* REQUIRED WORK: The expected output is an exact copy of each line from the line with "The width and height of the screenshot is (533, 722)." through the end of the data below, with no pictures in it.

Saved entries
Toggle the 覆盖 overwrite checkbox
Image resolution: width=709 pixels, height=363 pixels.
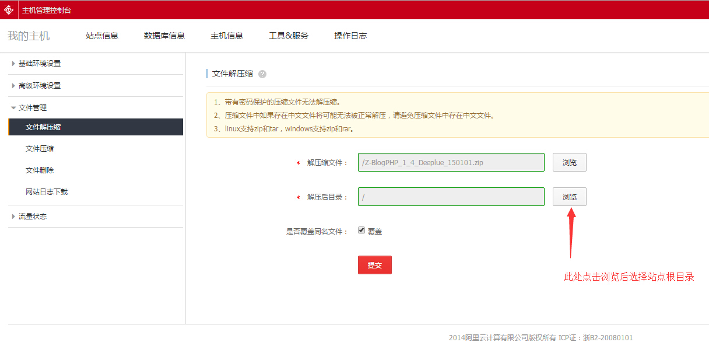361,231
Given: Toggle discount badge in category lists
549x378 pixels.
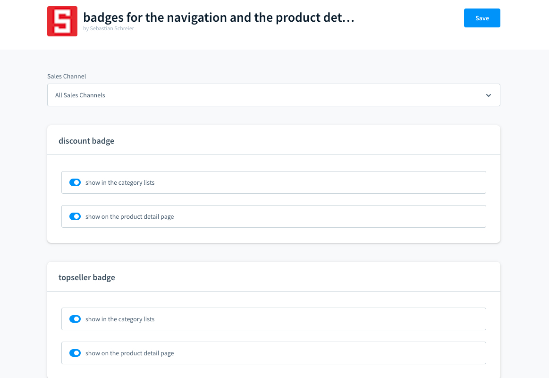Looking at the screenshot, I should click(75, 182).
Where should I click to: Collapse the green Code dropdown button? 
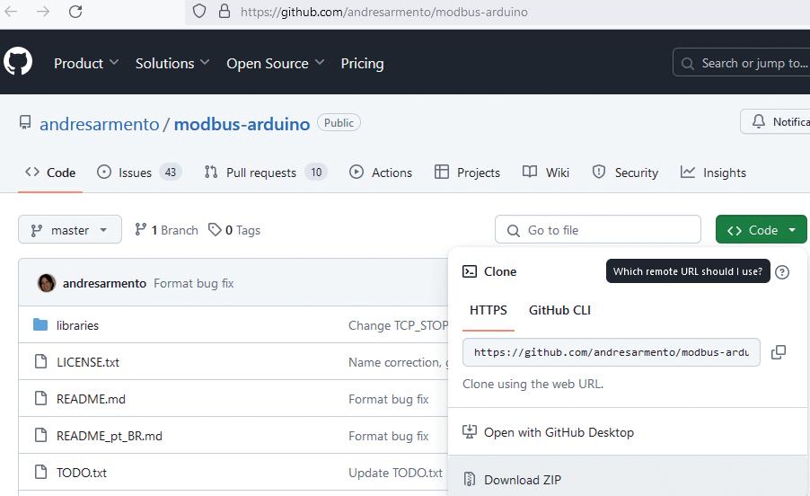coord(761,230)
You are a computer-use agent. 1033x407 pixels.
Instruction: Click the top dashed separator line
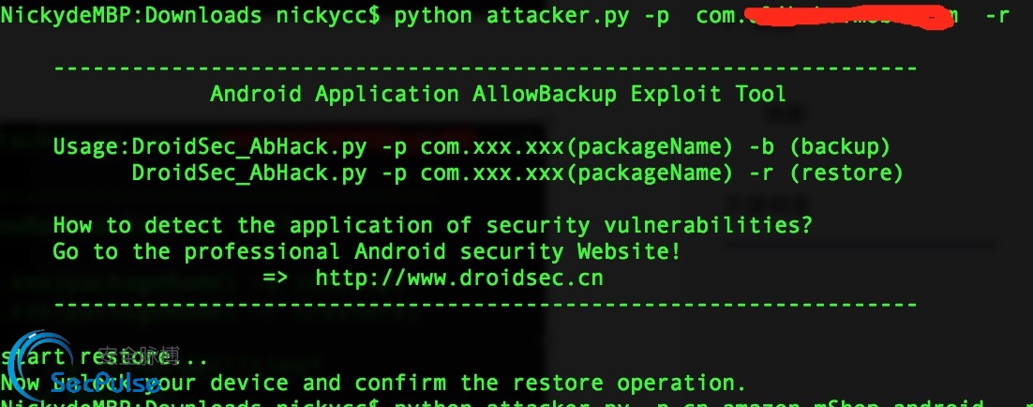click(485, 68)
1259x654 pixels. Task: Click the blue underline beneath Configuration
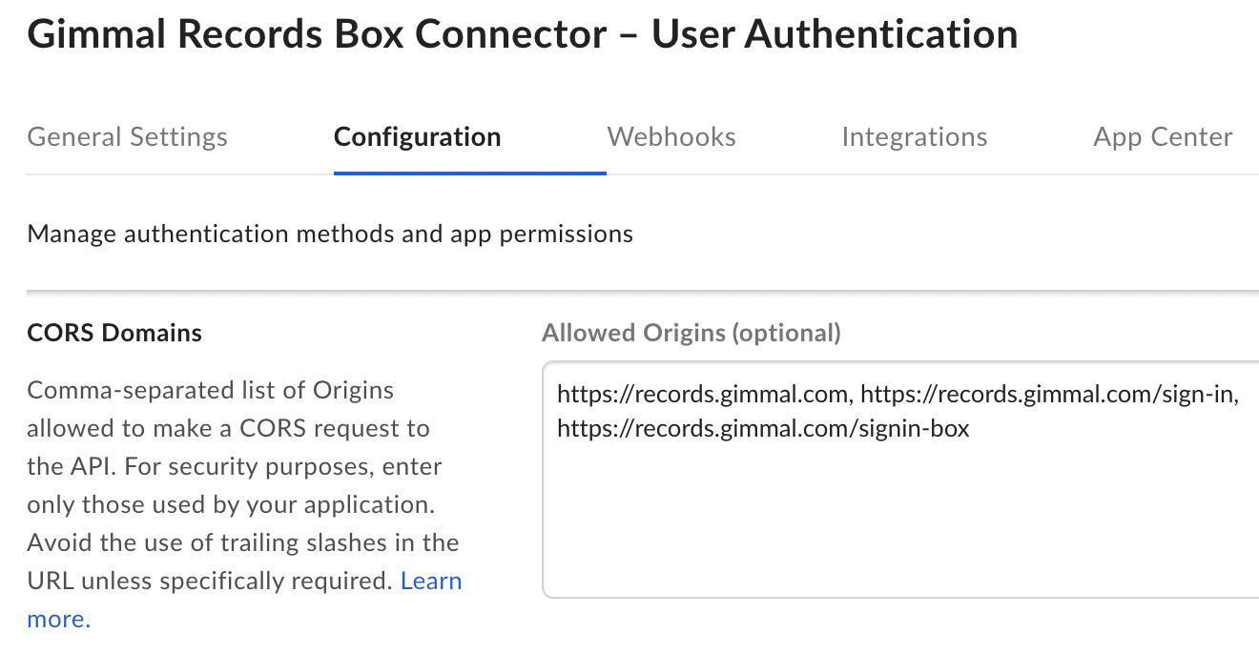[x=469, y=172]
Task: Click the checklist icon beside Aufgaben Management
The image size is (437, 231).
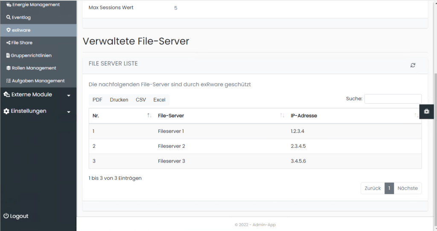Action: pos(9,81)
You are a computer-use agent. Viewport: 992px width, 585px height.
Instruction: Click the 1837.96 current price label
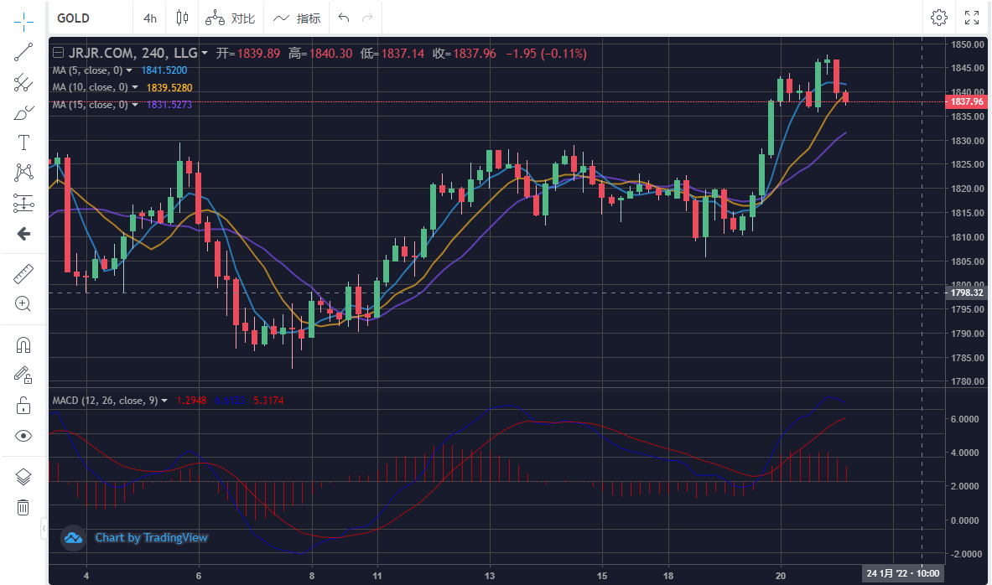tap(964, 101)
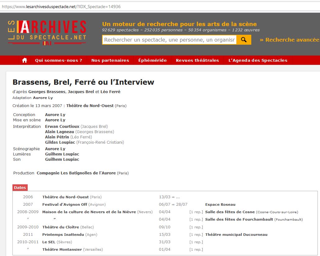
Task: Open the Qui sommes-nous ? menu
Action: pos(58,60)
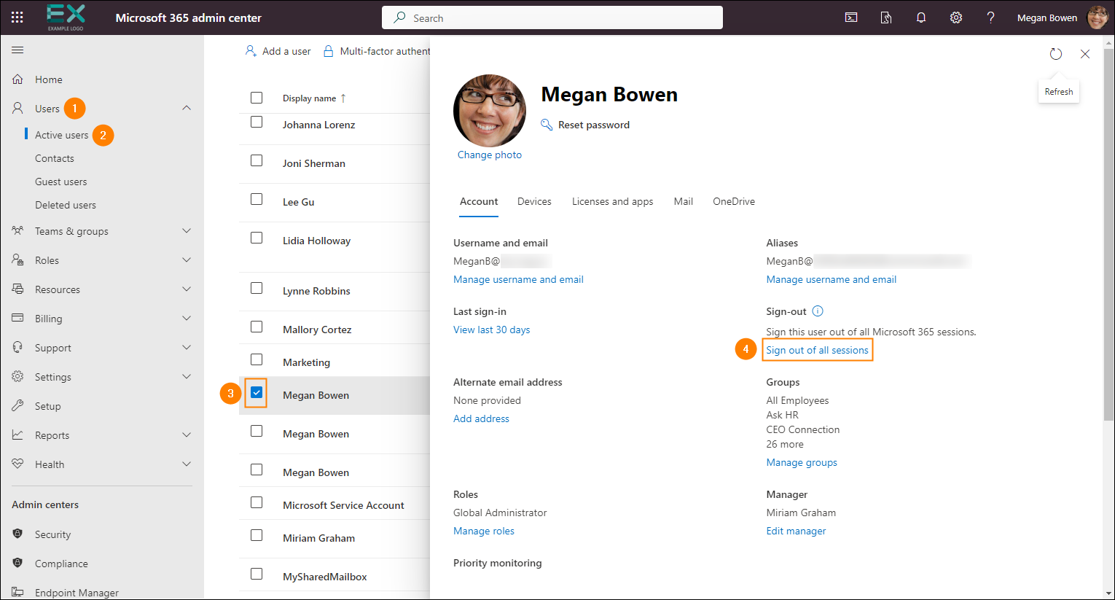Click Sign out of all sessions
Screen dimensions: 1115x600
coord(817,351)
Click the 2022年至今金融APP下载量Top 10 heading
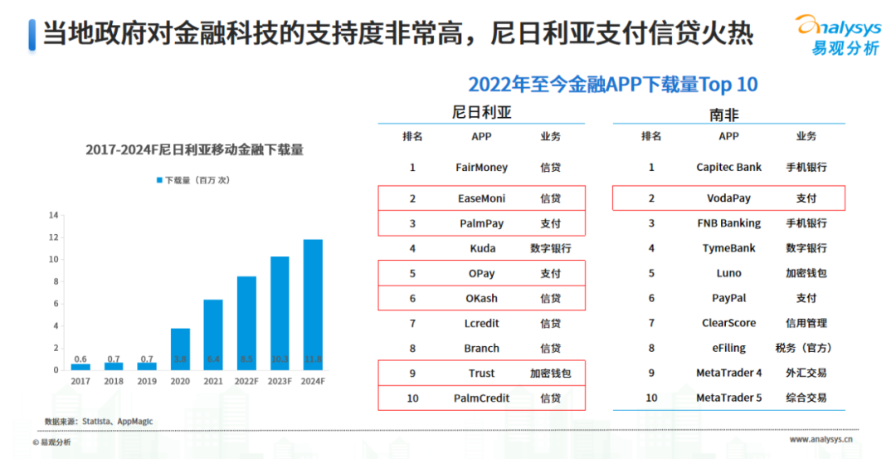Viewport: 896px width, 459px height. click(x=612, y=85)
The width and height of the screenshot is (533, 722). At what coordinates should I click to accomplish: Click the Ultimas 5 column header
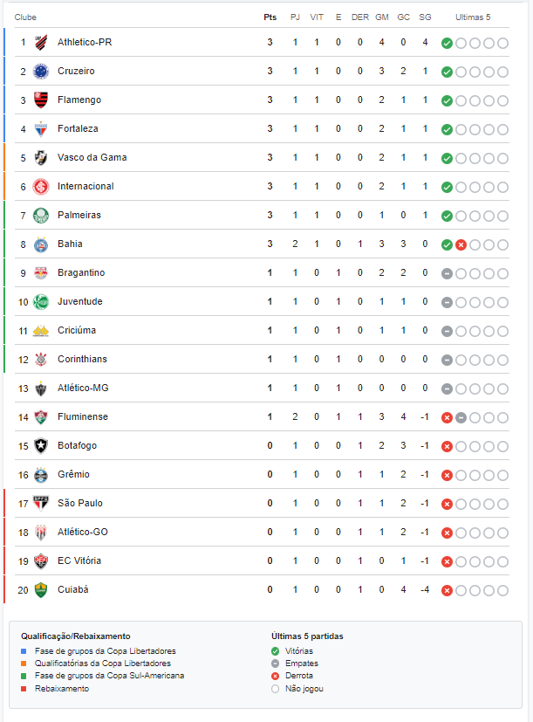[473, 17]
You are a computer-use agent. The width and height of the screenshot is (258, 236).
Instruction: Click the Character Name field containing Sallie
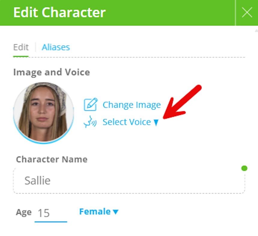pos(129,180)
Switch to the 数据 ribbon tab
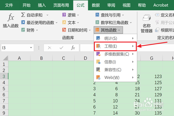 pos(96,5)
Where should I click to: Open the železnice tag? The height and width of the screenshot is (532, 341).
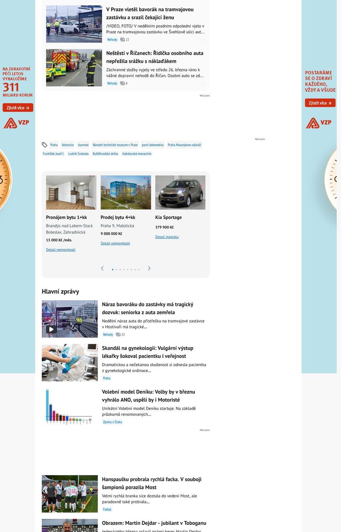click(68, 145)
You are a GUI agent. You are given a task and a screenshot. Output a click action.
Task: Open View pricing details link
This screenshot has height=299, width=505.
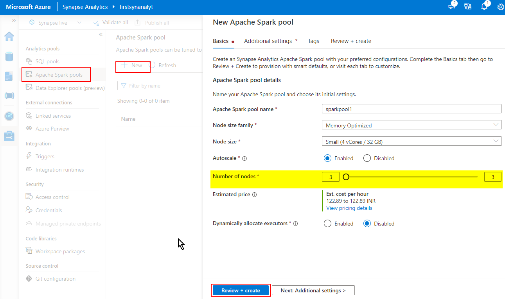coord(349,208)
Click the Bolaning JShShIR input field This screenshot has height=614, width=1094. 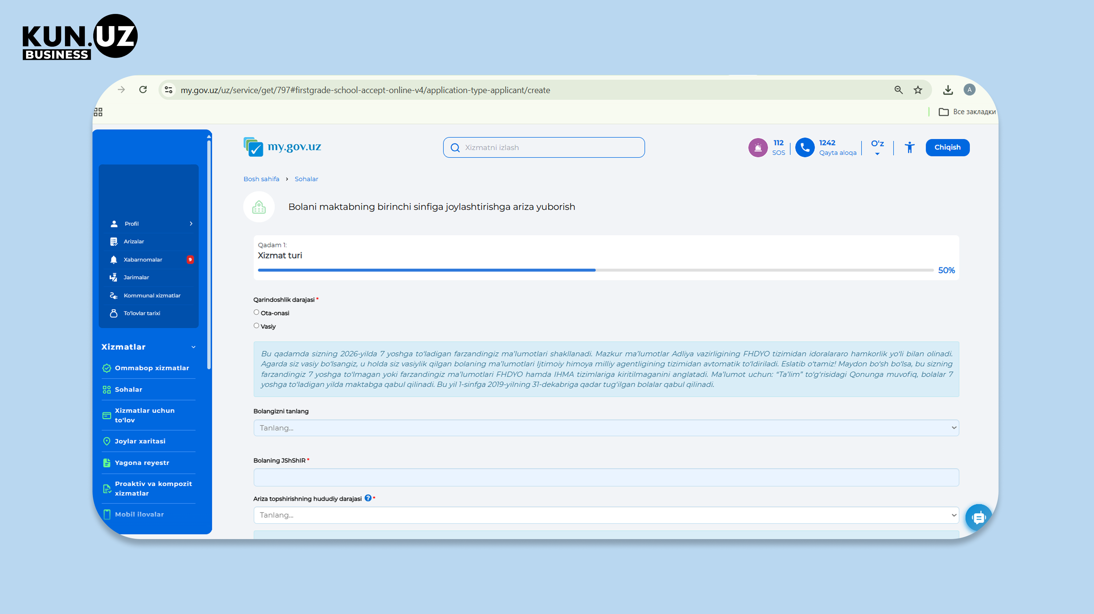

* RESULT OF THIS TASK:
The width and height of the screenshot is (533, 722). At what coordinates should I click to accomplish: Click the Ultimas 5 column header
[473, 17]
You are a computer-use agent. The width and height of the screenshot is (258, 236).
Instruction: Click the Character Name field containing Sallie
pos(129,180)
Switch to the 数据 ribbon tab
 pos(96,5)
Where should I click to: Open the železnice tag? The height and width of the screenshot is (532, 341).
click(68, 145)
You are a GUI agent. You are given a task and a screenshot. Output a click action.
Task: Open View pricing details link
This screenshot has height=299, width=505.
coord(349,208)
Click the Bolaning JShShIR input field This screenshot has height=614, width=1094. 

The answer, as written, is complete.